Fehlerquelle: Homographen
Eine große Gefahr bei maschinell übersetzten Texten liegt in einem unscheinbaren Detail: Homographen. Das sind Wörter, die die gleiche Schreibweise, aber unterschiedliche Bedeutungen haben. Viele regelbasierte und statistische MT-Systeme können in solchen Fällen die korrekte Bedeutung eines Homographen nicht wirklich interpretieren – ob eine Übersetzung korrekt ist, ist daher reine Glückssache. Hier sind einige Beispiele:
| Wort | 1. Bedeutung | 2. Bedeutung |
| übersetzen | in eine andere Sprache übertragen | ans andere Ufer fahren |
| modern | zeitgemäß (Adj.) | faulen (Verb) |
| sieben | Zahl | filtern, aussieben (Verb) |
| Bug | Schiffsteil | Programmfehler (ins Deutsche übersetzt) |
| Montage | Wochentag (Plural) | Zusammenbau (eingedeutscht) |
Neuronale maschinelle Übersetzungssysteme stellen eine Ausnahme von der Fehleranfälligkeit bei Homographen dar. Wenn diese Systeme zuvor trainiert und mit großen Datensätzen gefüttert wurden, können sie leicht zwischen den verschiedenen Bedeutungen eines Homographen unterscheiden. Sie leiten die passende Bedeutung aus dem Kontext ab und übersetzen sie dann in das korrekte Äquivalent in der Zielsprache.

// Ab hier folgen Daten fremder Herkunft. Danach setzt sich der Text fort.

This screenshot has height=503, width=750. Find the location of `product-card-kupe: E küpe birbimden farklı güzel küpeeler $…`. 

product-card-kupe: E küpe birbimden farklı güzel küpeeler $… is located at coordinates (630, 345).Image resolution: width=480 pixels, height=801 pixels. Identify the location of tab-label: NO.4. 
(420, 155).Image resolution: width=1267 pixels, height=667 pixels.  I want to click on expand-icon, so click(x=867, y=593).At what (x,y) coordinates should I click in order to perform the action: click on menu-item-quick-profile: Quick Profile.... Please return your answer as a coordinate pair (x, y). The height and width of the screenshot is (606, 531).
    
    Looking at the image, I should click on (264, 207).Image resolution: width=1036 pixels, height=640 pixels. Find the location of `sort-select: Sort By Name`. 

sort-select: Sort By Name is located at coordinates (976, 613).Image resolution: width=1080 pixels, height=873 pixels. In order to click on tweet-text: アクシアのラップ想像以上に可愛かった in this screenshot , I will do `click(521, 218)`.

Probleme und Chancen von MT-Systemen bei Fachübersetzungen
Generell ist das Risiko schwerwiegender Fehler bei Fachübersetzungen allein schon durch die Gefahr einer fehlerhaften Anwendung des maschinellen Übersetzungssystems (MT) erhöht. Darüber hinaus sind maschinelle Übersetzungen für Texte aus den Bereichen Marketing oder Literatur kaum zu gebrauchen, unabhängig von den Fähigkeiten und der Erfahrung des Bedieners. Das liegt daran, dass sprachliche Nuancen, Redewendungen und Wortspiele dabei oft völlig verloren gehen. Ein literarisches Meisterwerk im Japanischen kann dann zu einem emotionslosen Roman im Deutschen verkommen.

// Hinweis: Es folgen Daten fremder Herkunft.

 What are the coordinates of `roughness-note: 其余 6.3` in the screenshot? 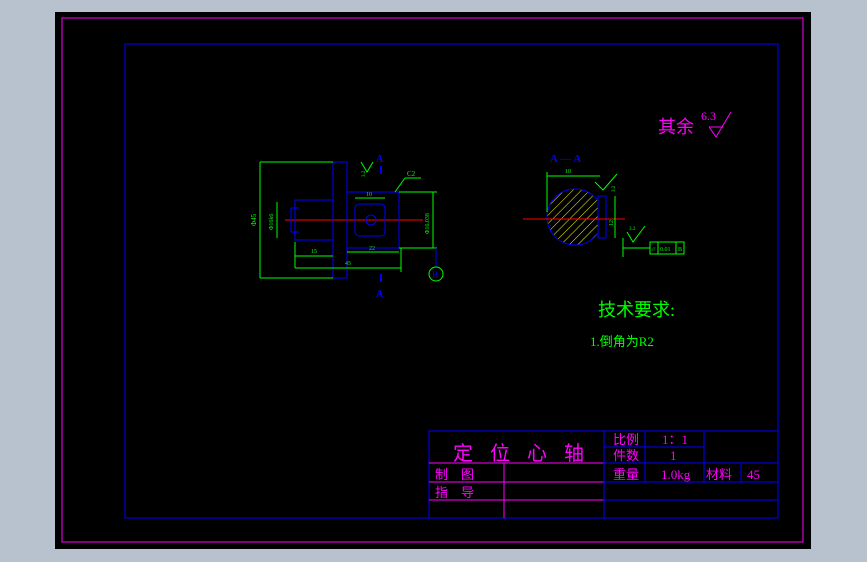 It's located at (695, 124).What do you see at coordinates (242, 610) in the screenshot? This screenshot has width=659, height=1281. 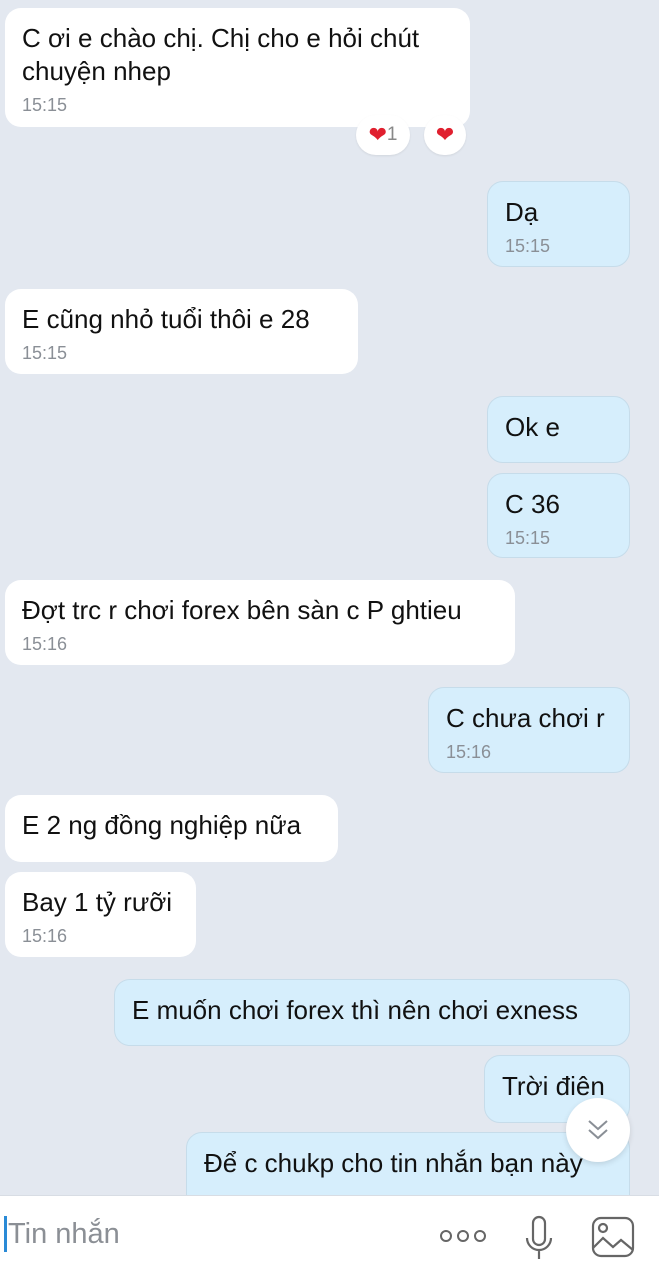 I see `message-text: Đợt trc r chơi forex bên sàn c P ghtieu` at bounding box center [242, 610].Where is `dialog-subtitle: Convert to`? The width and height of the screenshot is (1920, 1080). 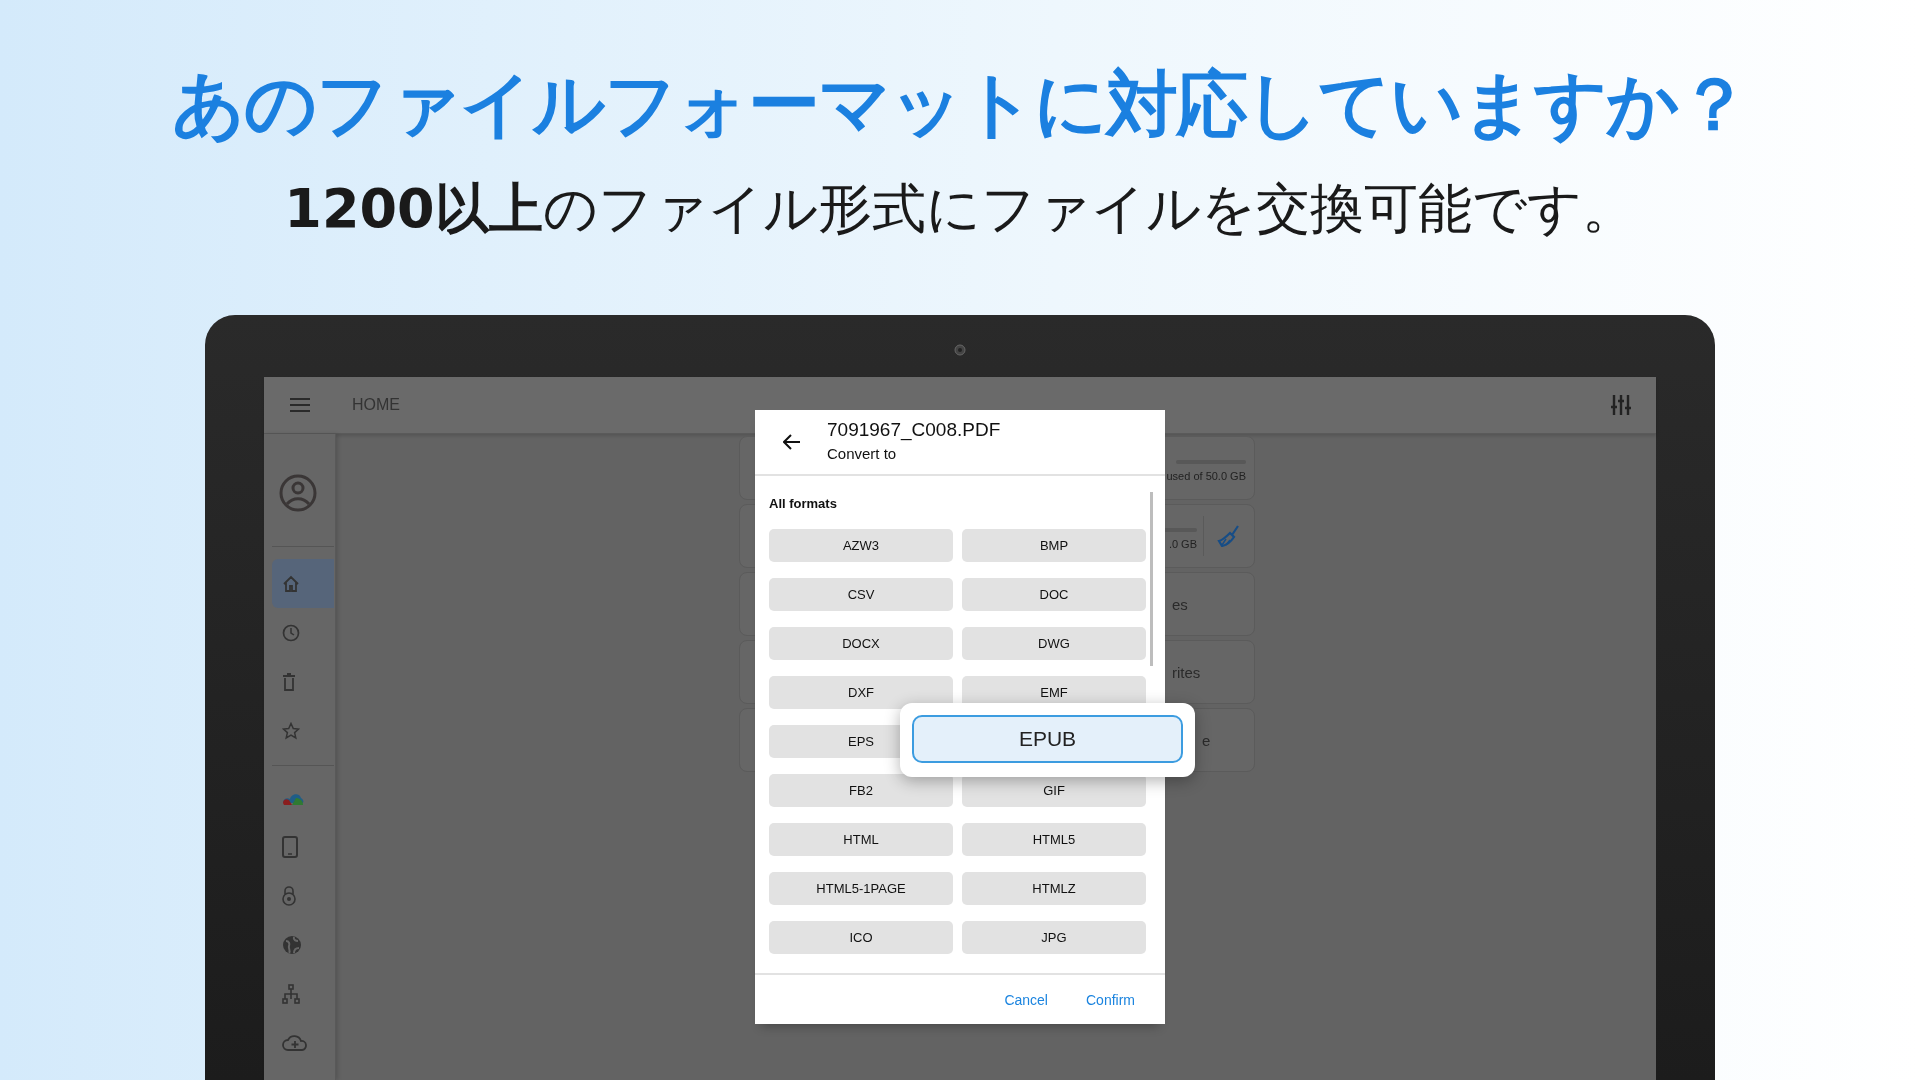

Die maschinelle Übersetzung von juristischen, technischen oder medizinischen Texten ist möglich. Wir raten jedoch von einer maschinellen Übersetzung ohne anschließendes Korrekturlesen ab: Sie tragen ein hohes Risiko für daraus resultierende Übersetzungsfehler. Zudem bestehen im Bereich der maschinellen Übersetzung noch viele rechtliche Unsicherheiten. Wer übernimmt beispielsweise die Verantwortung und Haftung für Personen- oder Sachschäden, die aus einem Fehler in einem maschinell übersetzten Text resultieren? Wenn Sie sich lieber nicht auf dieses unsichere Terrain begeben möchten, sollten Sie wahrscheinlich auf die Dienste eines menschlichen Übersetzers vertrauen.

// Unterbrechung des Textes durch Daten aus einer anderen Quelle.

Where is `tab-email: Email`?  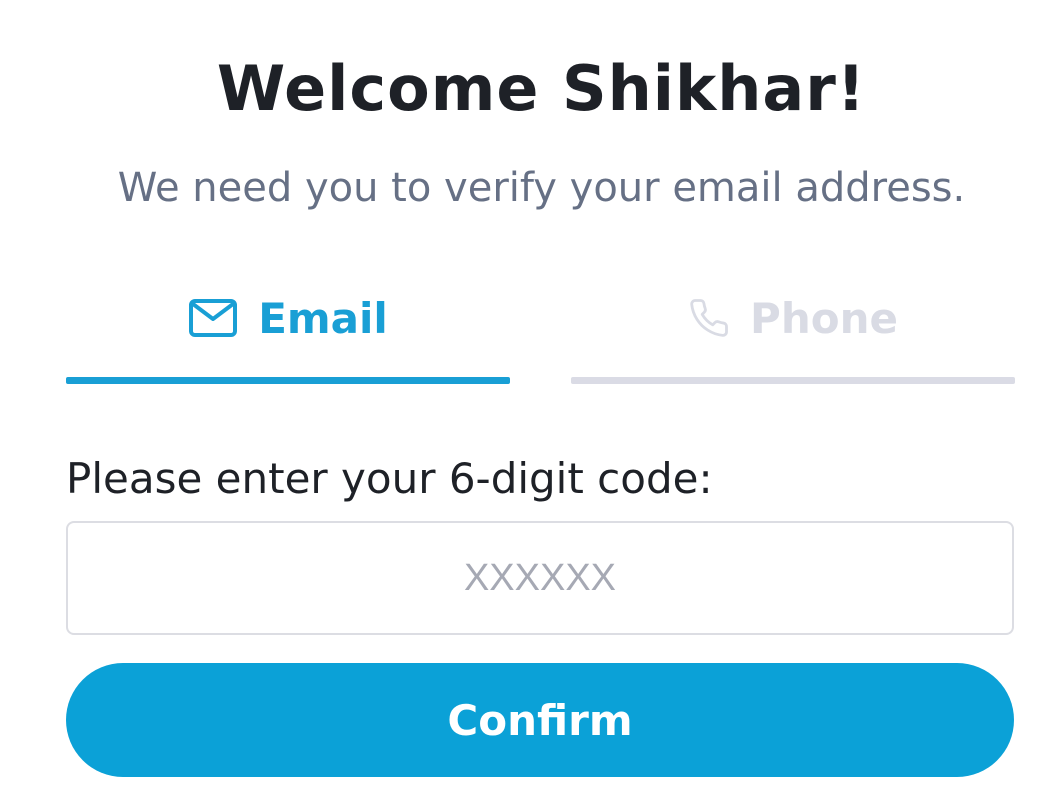
tab-email: Email is located at coordinates (288, 333).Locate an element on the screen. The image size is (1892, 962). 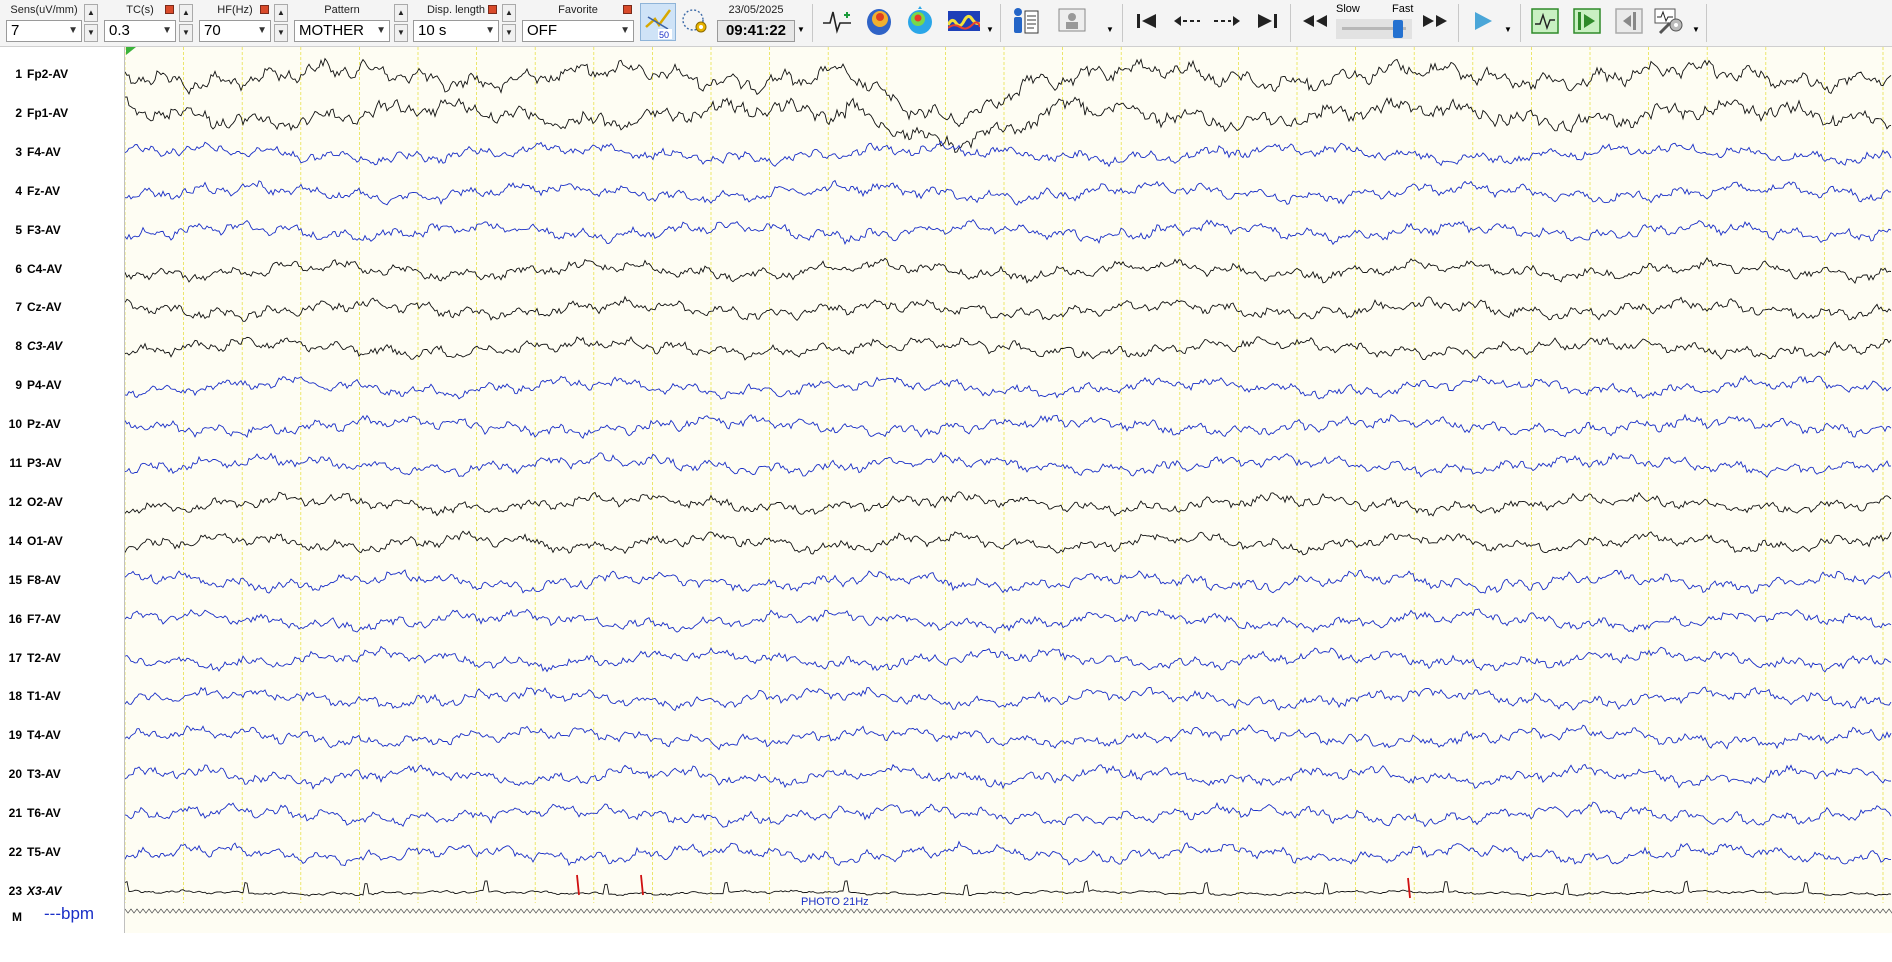
head-3d-button is located at coordinates (879, 21).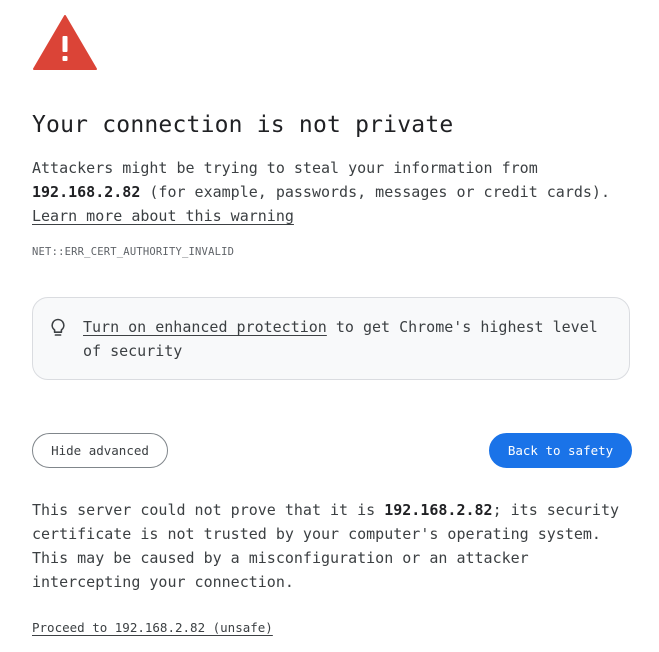  What do you see at coordinates (163, 216) in the screenshot?
I see `learn-more-link: Learn more about this warning` at bounding box center [163, 216].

Trotzdem birgt die maschinelle Übersetzung in vielen dieser Fachbereiche ein enormes Potenzial. Die neuronale maschinelle Übersetzung mit anschließendem Post-Editing durch einen Fachexperten ist bereits heute eine praktikable und sinnvolle Alternative zur menschlichen Übersetzung.